Honestly, I'm tired. Honestly, I'm at my wits end. Honestly, I'm at a loss and am ready to admit that I need HELP.
Everyone knows that I love my oldest child with everything I have. I would easily and without hesitation lay my life down for his. No question. In a second. Because I am his mother and I love him in that way only a parent can understand.
That doesn't mean raising him is easy. It doesn't mean that most days I look forward to bed time because his constant defiance/willfullness can end for the day...except the hour it takes for him to finally go to sleep!
Now I know that some of this is my fault. Our fault. We've created a situation where Ethan doesn't believe we'll follow through. It's not necessarily that we don't; it's that sometimes we go too far and we don't. Take for instance Saturday. He wouldn't get his shoes on. He wouldn't listen to anything, really, and so I said, "If you don't get your shoes on, we're aren't going." It was my last straw.

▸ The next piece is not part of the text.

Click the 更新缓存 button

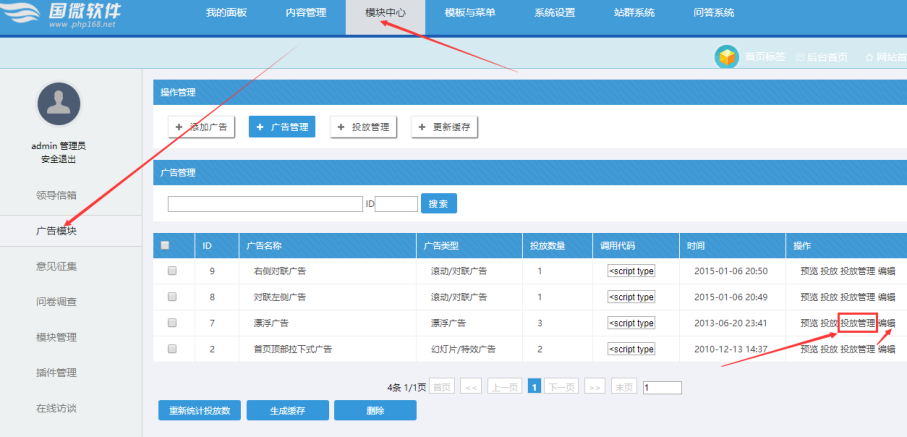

Only Clint wasn't on board with that. And so after about 30 minutes, we went.
And so my word means nothing.
Ethan is on overdrive all the time. All.The.Time. He also questions authority all the time. He also refuses to do anything the first time he is asked. He also doesn't believe we'll follow through on consequences. These things all lead to a very bad, very stressful place. A place I usually want to run from. FAST.

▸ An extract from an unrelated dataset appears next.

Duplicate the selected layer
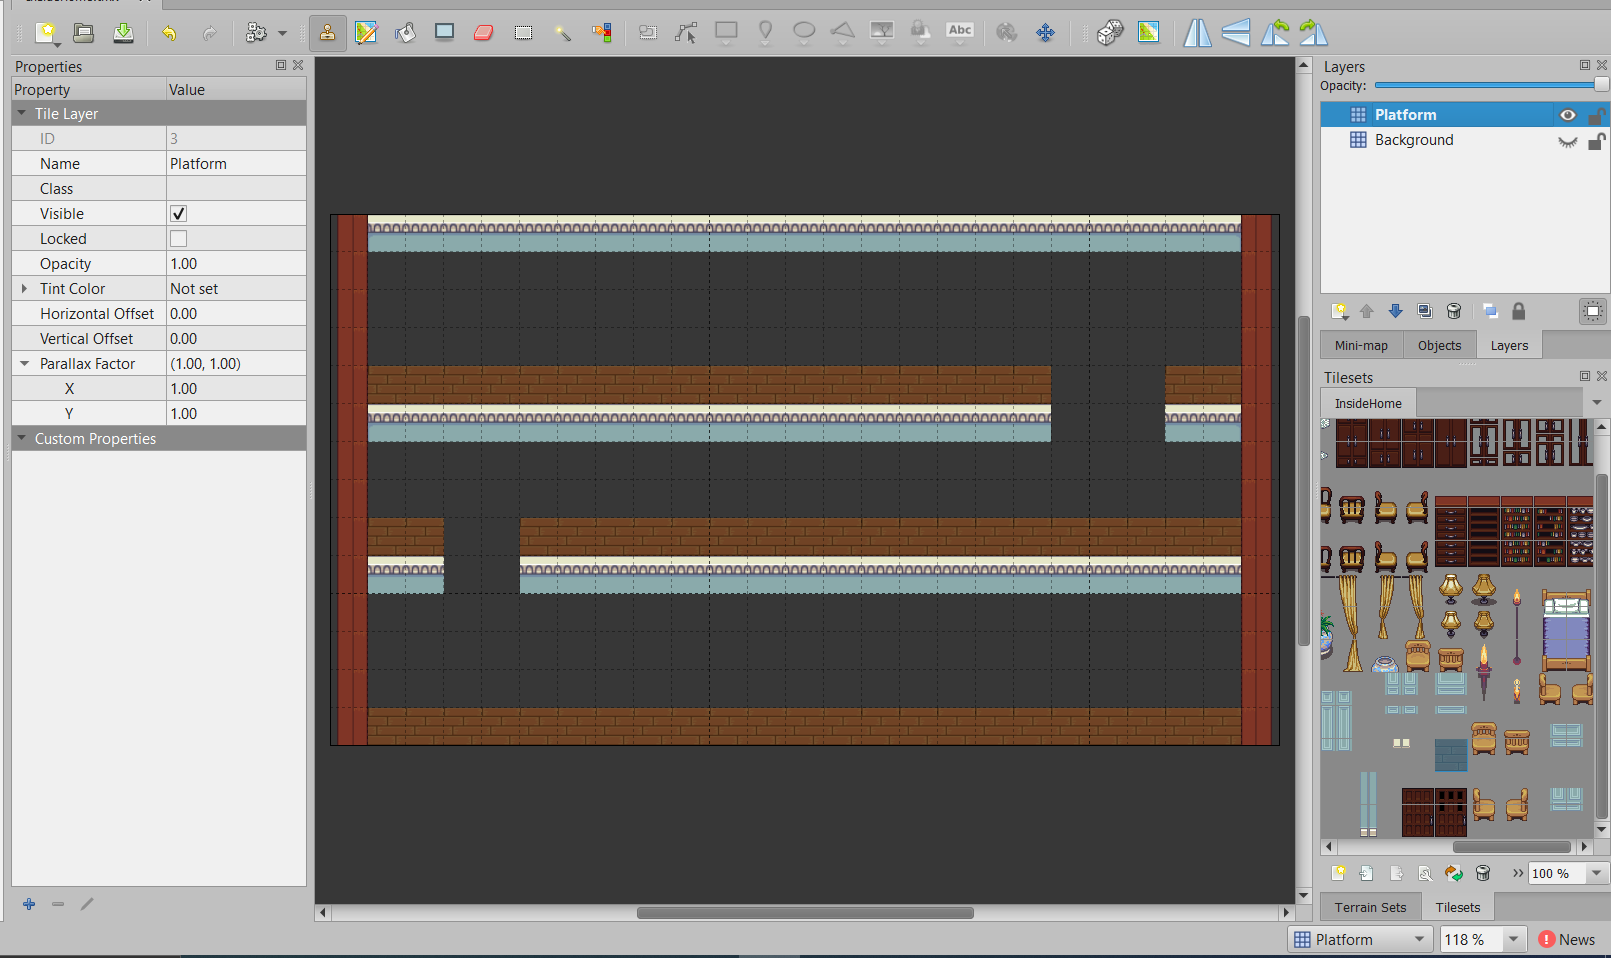This screenshot has height=958, width=1611. point(1425,312)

And so I'm thankful to start behavioral therapy. I'm hoping that it will force my husband to take some time to really talk through things. Because his solution is "let me spank him." I can't do that. I know there are other ways. And I know Ethan. It won't last long before he's over it. When I ask, "Fine. What consequence would you propose?" He never answers. Because he doesn't have a clue either. It's so frustrating not to be on the same page. And by the time the kids go to bed, he doesn't want to talk about it. It's so late and we're so tired and there's so little time.
I'm at a loss. The only thing I really know is that things cannot go on like this!